▸ **Exercise instructions**
Every line of the material below that contains the string "accomplish" must appear in the answer.

▸ **Data to examine**

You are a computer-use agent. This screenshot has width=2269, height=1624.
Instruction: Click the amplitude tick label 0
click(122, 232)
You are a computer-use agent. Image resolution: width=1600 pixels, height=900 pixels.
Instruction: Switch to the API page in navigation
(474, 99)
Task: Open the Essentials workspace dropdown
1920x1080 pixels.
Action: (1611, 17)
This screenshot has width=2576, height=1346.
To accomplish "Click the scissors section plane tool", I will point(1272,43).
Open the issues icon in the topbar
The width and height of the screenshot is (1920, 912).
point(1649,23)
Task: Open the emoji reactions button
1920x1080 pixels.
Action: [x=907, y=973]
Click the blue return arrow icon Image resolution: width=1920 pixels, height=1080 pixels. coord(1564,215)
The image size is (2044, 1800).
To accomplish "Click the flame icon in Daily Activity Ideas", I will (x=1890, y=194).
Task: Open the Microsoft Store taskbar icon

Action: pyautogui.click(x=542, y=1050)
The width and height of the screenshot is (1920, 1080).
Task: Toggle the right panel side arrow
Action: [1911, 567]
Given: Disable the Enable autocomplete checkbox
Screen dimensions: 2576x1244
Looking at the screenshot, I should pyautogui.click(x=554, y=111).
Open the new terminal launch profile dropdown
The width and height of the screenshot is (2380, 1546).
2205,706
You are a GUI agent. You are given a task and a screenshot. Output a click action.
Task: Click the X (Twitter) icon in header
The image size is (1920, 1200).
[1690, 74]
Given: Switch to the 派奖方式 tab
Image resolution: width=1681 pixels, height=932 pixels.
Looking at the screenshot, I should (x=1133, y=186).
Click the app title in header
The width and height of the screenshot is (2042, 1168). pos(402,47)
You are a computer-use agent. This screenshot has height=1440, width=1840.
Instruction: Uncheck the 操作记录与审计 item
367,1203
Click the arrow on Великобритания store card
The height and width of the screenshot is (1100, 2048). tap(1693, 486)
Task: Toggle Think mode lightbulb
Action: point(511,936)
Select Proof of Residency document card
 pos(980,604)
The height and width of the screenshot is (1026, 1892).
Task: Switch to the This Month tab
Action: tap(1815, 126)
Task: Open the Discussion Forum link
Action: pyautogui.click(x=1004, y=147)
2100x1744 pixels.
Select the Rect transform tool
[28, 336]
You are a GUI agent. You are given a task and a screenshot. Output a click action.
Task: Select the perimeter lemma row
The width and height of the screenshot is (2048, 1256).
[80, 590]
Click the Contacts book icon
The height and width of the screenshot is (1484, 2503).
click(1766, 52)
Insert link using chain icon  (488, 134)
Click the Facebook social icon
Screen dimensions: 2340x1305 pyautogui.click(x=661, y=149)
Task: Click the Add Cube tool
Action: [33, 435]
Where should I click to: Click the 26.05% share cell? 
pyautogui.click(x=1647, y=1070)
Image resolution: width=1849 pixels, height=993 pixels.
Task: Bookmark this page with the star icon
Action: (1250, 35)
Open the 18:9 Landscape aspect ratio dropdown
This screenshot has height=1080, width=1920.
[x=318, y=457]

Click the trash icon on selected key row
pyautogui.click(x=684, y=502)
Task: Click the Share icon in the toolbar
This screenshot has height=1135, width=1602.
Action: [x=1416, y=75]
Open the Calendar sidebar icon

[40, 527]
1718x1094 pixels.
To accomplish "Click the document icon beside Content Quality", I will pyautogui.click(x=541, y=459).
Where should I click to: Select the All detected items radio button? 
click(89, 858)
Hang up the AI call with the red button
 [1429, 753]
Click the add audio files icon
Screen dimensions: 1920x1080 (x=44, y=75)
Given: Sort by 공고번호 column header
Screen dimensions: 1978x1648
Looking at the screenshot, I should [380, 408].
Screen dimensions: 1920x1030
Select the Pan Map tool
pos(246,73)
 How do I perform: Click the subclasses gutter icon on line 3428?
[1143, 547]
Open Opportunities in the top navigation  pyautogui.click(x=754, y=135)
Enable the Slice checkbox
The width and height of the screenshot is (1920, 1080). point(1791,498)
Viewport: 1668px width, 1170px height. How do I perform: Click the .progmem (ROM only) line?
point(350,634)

▸ **Answer**
To accomplish "Click the scissors section plane tool", I will point(1272,43).
To accomplish "Click the flame icon in Daily Activity Ideas", I will (x=1890, y=194).
To accomplish "Click the document icon beside Content Quality", I will pyautogui.click(x=541, y=459).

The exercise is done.